## CS 237 Homework 06 (Programming Problems) 

**Due Thursday March 17th at Midnight (1 minute after 11:59pm) in Gradescope (with grace period of 6 hours).
Homeworks may be submitted up to 24 hours late with a 10% penalty (same grace period).**

Enter your solutions in this notebook and submit as an IPYNB file on Gradescope. Don't forget to include information about your collaborators (or say **Collaborators: none**).


In [43]:
# Here are some imports which will be used in code that we write for CS 237
 
# Imports potentially used for this lab


import matplotlib.pyplot as plt   # normal plotting
import numpy as np

from math import log, pi,log,floor       # import whatever you want from math
from numpy.random import seed, random, randint, choice
from collections import Counter

%matplotlib inline



## Programming Problem 

This problem concerns a common situation in practical probability: you have a random process whose
PDF is unknown to you except through experiments.  A simple version of this is the biased coin
which we first saw in discussion and which is the subject of problem 6 in this homework. 


## The Two-Armed Bandit

This game, named from a nickname for slot machines (which have
two levers to pull and steal your money!), is played by a single player who has two coins:

> $A$ with a probability of heads $p_A$, and   
> $B$ with a probability of head $p_B$,
  
The player does not know the probabilities $p_A$ and $p_B$ and the coins are otherwise identical. 

One round of the game is played as follows: the player chooses one of the coins
and flips it. If the result is heads, the player wins 1 point; if tails the player 
loses 1 point (which can be thought of as a net profit of $-1$ points). The game is played for
some large number of rounds $n$ (though this is not important, and you might as well think of the game as continuing infinitely).

The question is one of strategy: how do you maximize the points won?

At first glance it may seem like you can do no better than us a random strategy:

> RS:  In each round, uniformly at random  choose either A or B, say by using a third, fair coin, choosing A if heads, and B if tails. 

 However, a strategy of "win stay, lose shift" has been proposed to
optimize one's chances of success.  This strategy is simple: 

>  WSLS:  In the first round, use coin A. After that, if you win, 
>  then flip the same coin again; if you lose, switch to the other coin. 
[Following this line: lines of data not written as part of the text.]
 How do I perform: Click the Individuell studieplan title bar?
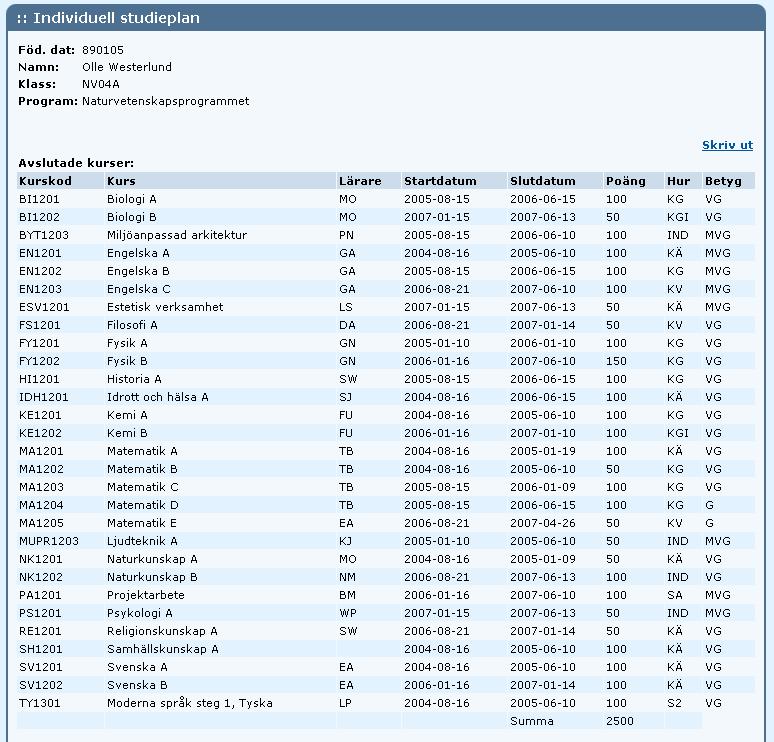tap(386, 18)
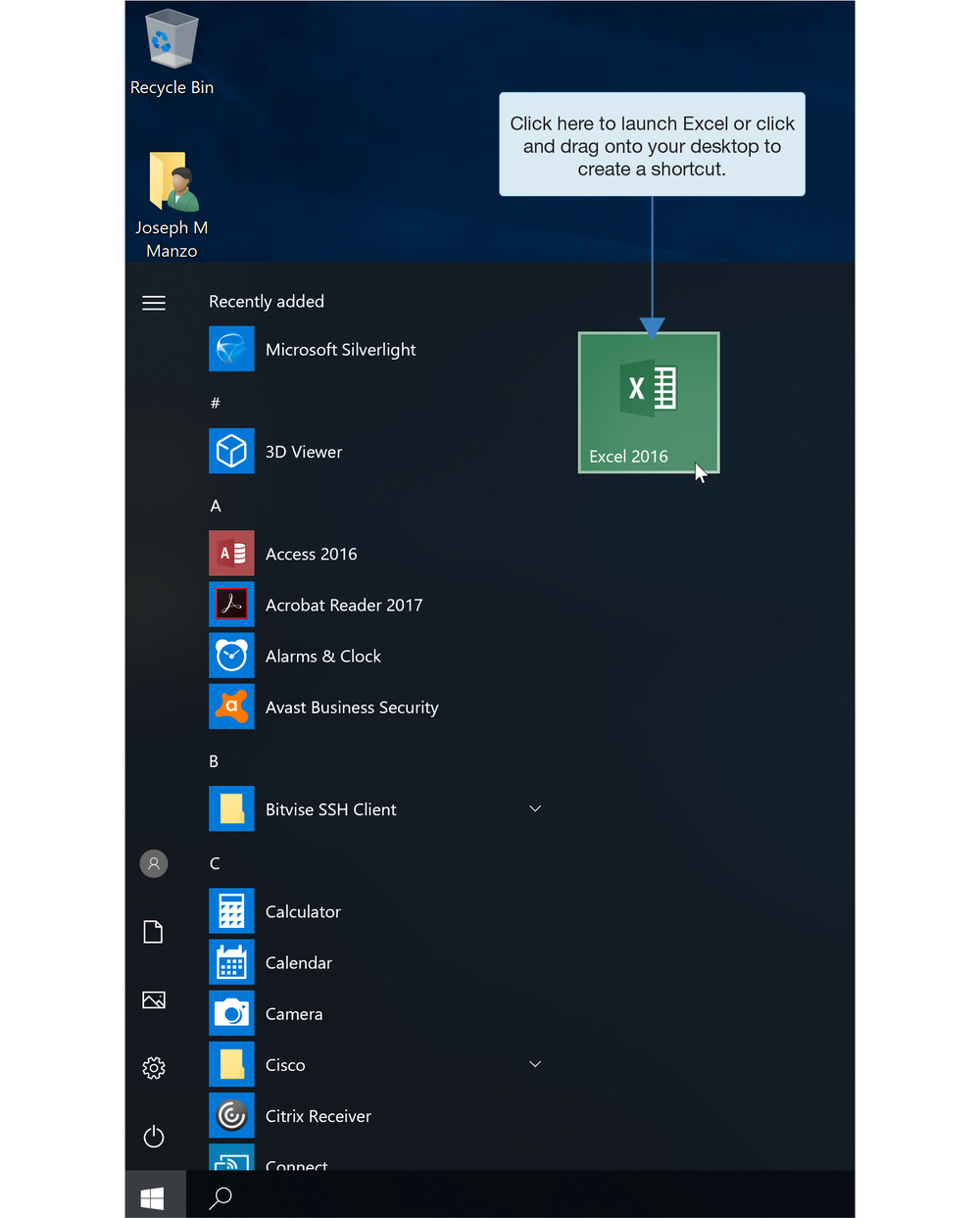Open Citrix Receiver
980x1218 pixels.
(x=318, y=1116)
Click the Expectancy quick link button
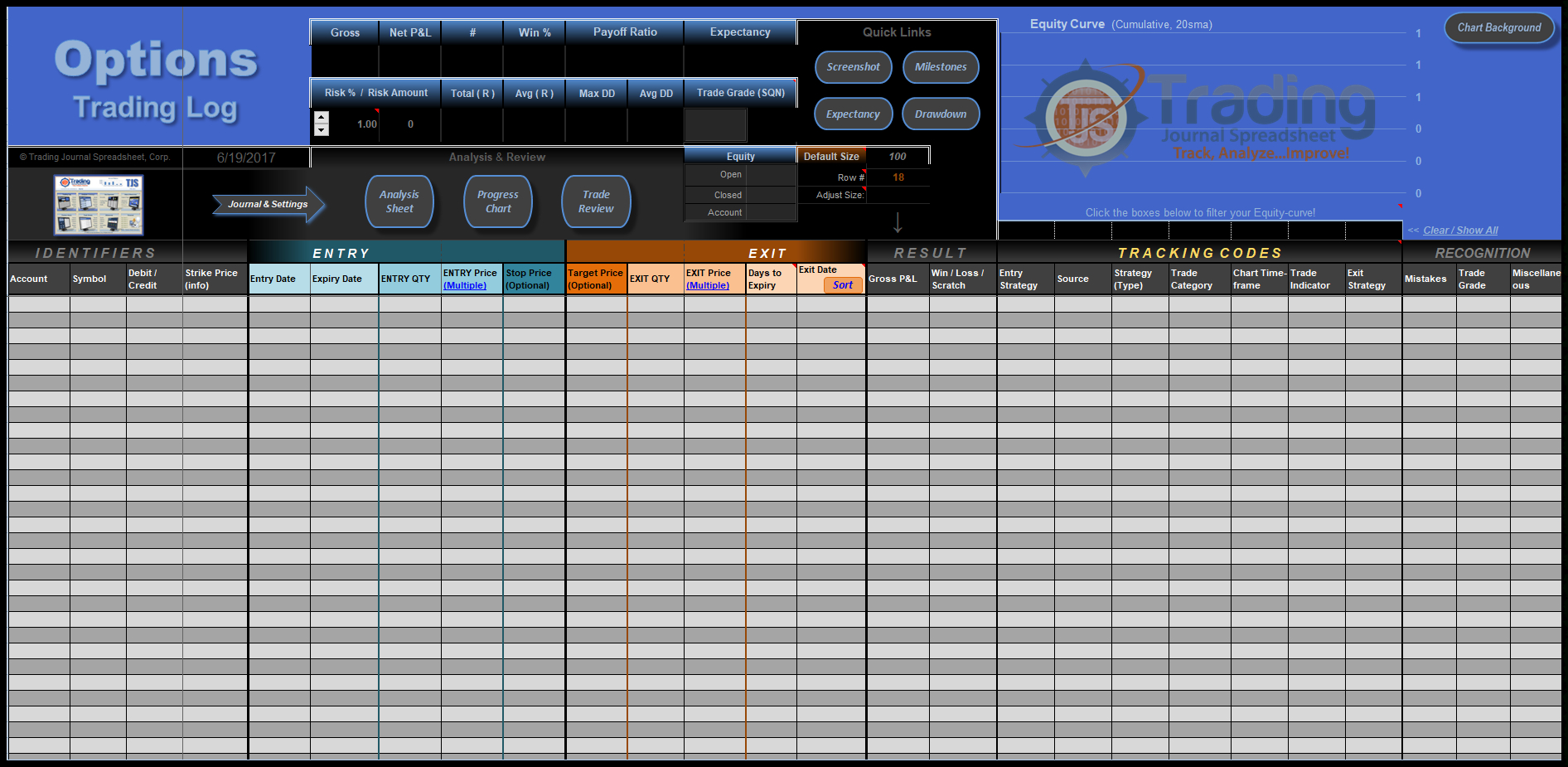Image resolution: width=1568 pixels, height=767 pixels. [853, 114]
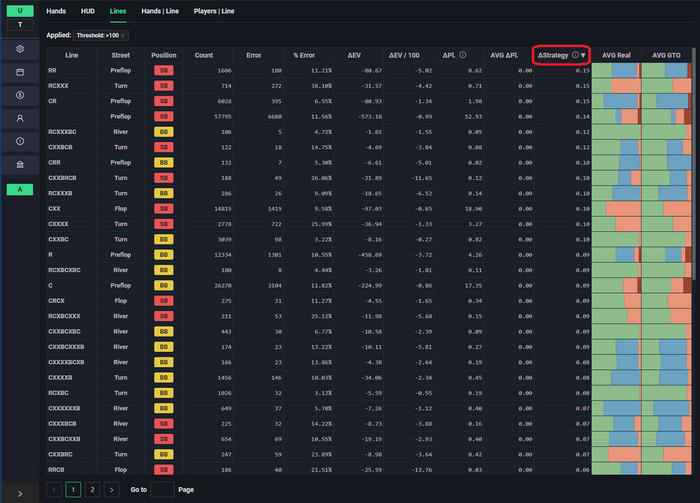Click the info icon in ΔStrategy header
Screen dimensions: 700x503
click(575, 55)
This strategy has an intuitive appeal, because you would think that over a large
number of rounds, the coin with the higher probability would tend to be flipped
more often, resulting in more profit. 

However, no one has (yet) come up with a rigorous proof that this strategy is
better than the random strategy. Hence we must fall back on experiments. 
In this problem we will investigate these
two strategies and see if indeed the "win stay, lose shift" strategy is better
than the random strategy. 

First, complete the general template below to implement the basic framework for the game, then try the following experiments. Code to print out the results has been included. 

(A)  Set pa = pb = 0.5.  In this case, both strategies should be equivalent. Run 
the game for $10^5$ rounds  and print out the results, they
should be very close. 

(B)  Set pa = 0.6 and pb = 0.4 and run for $10^5$ rounds. You should
see an improvement using WSLS.

(C)  Set pa = 0.75 and pb = 0.25 and run for $10^5$ rounds. You should see a dramatic improvement. 
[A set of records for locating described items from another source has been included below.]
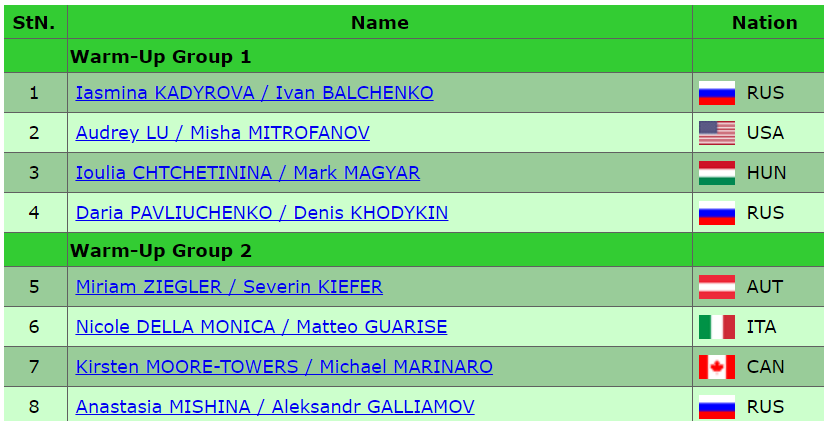Click the Hungarian flag icon
This screenshot has width=825, height=422.
(716, 173)
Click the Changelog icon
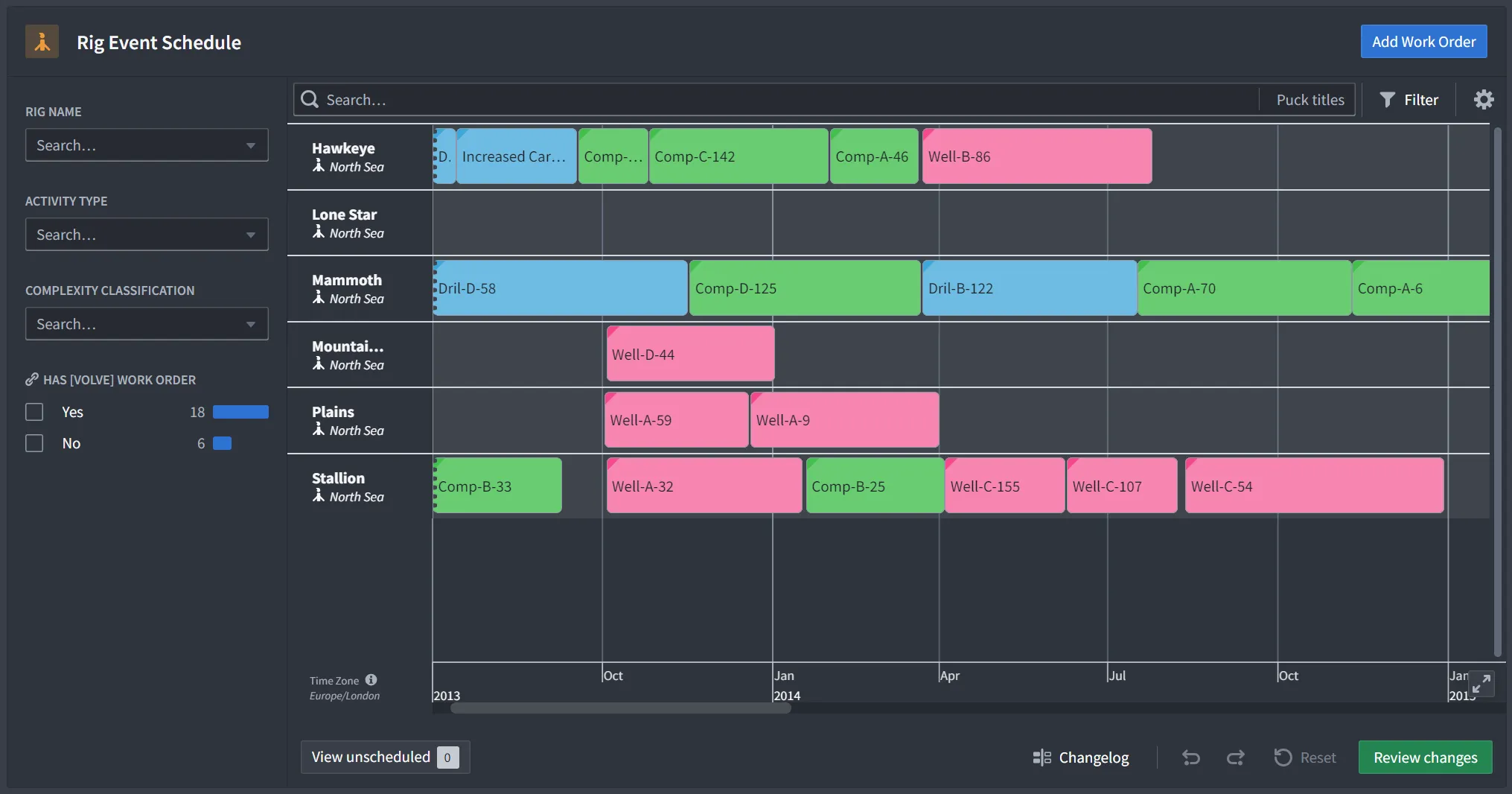The image size is (1512, 794). pos(1042,758)
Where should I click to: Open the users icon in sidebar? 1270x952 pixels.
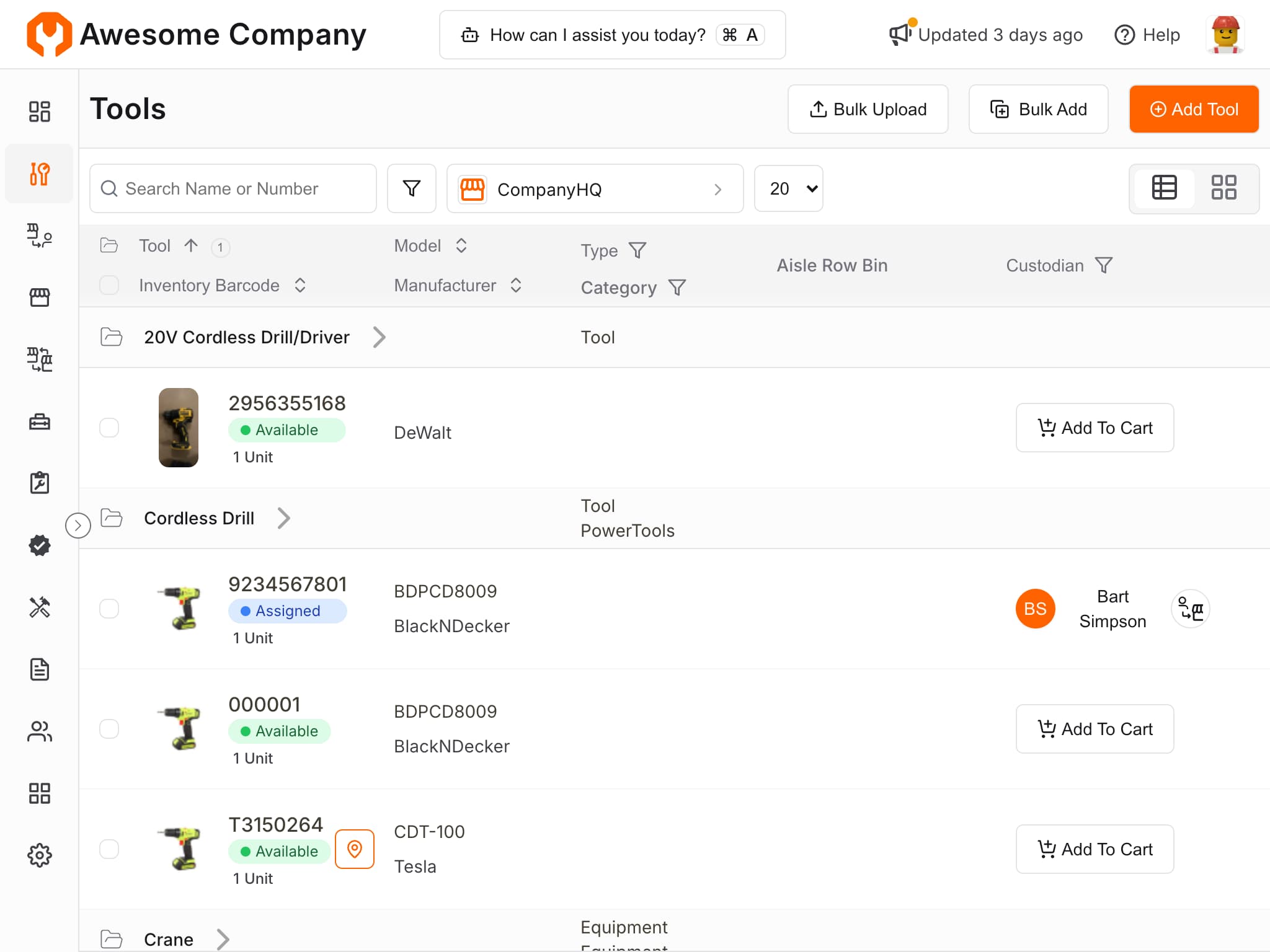click(39, 731)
Try this without the seed (commenting out the line `seed(0)`, in which case you will see the general trend of
these experiments, and then include the seed before you submit.  The comments below
on what to expect assume you have used the seed. 


In [45]:
import random
num_trials = 10**5

def lets_play(pa,pb,num_trials):
    
    rs = 0                            # points won (could be negative) by RS over num_trial rounds
    wsls = 0                          # points won (could be negative) by WSLS over num_trial rounds
    d = 0
    coin_A = True;
    
    for i in range(num_trials):
        #RS
        x = random.random()
        if x < 0.5:
            d = 1     #choose coin A
        elif x < 0.5:
            d = 0     #choose coin B

        if d == 1:
            x = random.random()
            if x < pa:
                rs += 1
            elif x < 1 - pa:
                rs += -1    
        if d == 0:
            x = random.random()
            if x < pb:
                rs += 1
            elif x < 1 - pb:
                rs += -1
        
        #WSLS
        if (coin_A == True):
            x = random.random();
            if (x < pa):
                wsls += 1;
            else:
                wsls += -1;
                coin_A = False;
        else:
            x = random.random();
            if (x < pb):
                wsls += 1;
            else:
                wsls += -1;
                coin_A = True;    

    print("Points won with RS:\t",rs)
    print("Points won with WSLS:\t",wsls)
    print("\nPercent Improvement:\t",(wsls-rs)/num_trials)   
    print() 

seed(0)
print("Number of trials:",num_trials,"\n")
    
print("(A)\n")
lets_play(0.5,0.5,num_trials)                  # Percent Improvement should be less than 0.001

print("(B)\n")
lets_play(0.6,0.4,num_trials)                 # Percent Improvement should be around 0.03-0.04 

print("(D)\n")
lets_play(0.75,0.25,num_trials)                # Percent Improvement should be around 0.25

Number of trials: 100000 

(A)

Points won with RS:	 50137
Points won with WSLS:	 50

Percent Improvement:	 -0.50087

(B)

Points won with RS:	 60113
Points won with WSLS:	 3914

Percent Improvement:	 -0.56199

(D)

Points won with RS:	 74757
Points won with WSLS:	 24936

Percent Improvement:	 -0.49821